エジプトの港を出てから約5時間、洗面所はすっかりむわりとして水浸しになっている。

いちおう国際フェリーではあるものの、アナウンスはアラビア語だけで、さっぱり分からない。ヨルダンの入国スタンプは船上でもらえるとも聞いたが、どうやらそのチャンスを逸してしまっていた。

そんなものだから、20時半ころにフェリーがアカバ港に停泊した後、係員の引率でイミグレーション・オフィスへと向かう。涼しいオフィスで氏名だけ確認し、カメラで撮影されると、記入書類もなく、スタンプが押される。両替をして、荷物検査を受ける。
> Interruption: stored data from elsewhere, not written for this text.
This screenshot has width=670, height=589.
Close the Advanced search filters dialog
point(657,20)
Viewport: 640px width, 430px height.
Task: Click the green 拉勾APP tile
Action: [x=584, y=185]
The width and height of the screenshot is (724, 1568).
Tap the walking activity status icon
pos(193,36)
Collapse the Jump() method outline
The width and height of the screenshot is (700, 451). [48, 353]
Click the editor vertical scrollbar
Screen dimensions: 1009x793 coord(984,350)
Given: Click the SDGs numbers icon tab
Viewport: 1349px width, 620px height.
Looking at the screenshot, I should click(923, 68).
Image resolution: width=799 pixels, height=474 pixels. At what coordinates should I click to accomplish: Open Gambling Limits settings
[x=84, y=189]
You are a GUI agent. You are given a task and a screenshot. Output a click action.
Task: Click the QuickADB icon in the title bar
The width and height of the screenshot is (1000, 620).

隣の男性は徹底的な荷物検査を受けていて、食べものの入った袋を逆さまにして取り出されていた。わたしたちも土産物が鞄の中に入っていないか口頭で確認を受けた後、建物の外に出る。

タクシーに乗ってバスターミナル近くの宿、ぺトラ・ホテルに向かう。この街には、パレスチナ難民キャンプがあり、パレスチナの旗がゆらりゆらりと揺れている。向こう岸にはイスラエルのエイラートという町がたくさんの橙色の灯りを瞬かせている。

海から近いので魚料理も豊富な町ではあるが、魚市場に近い食堂はすでに閉まっていた。

そこで、屋外にテーブルや椅子を出していたAl-sofara’レストランでグリルチキンとフライドポテト、パンにピクルスのセットをオーダーする。近くの商店で買っていたオレンジの炭酸mirindaを合わせて飲む。一人分にボリュームがあり、周りの地元の人々はテーブルに食べ残して去っていく。

ここにはフォークもスプーンもついてくる。
人の肌はより白みを増している。
宿にはエレベーターがついている。

こうしてヨルダン初日は、西洋ふうな始まりになった。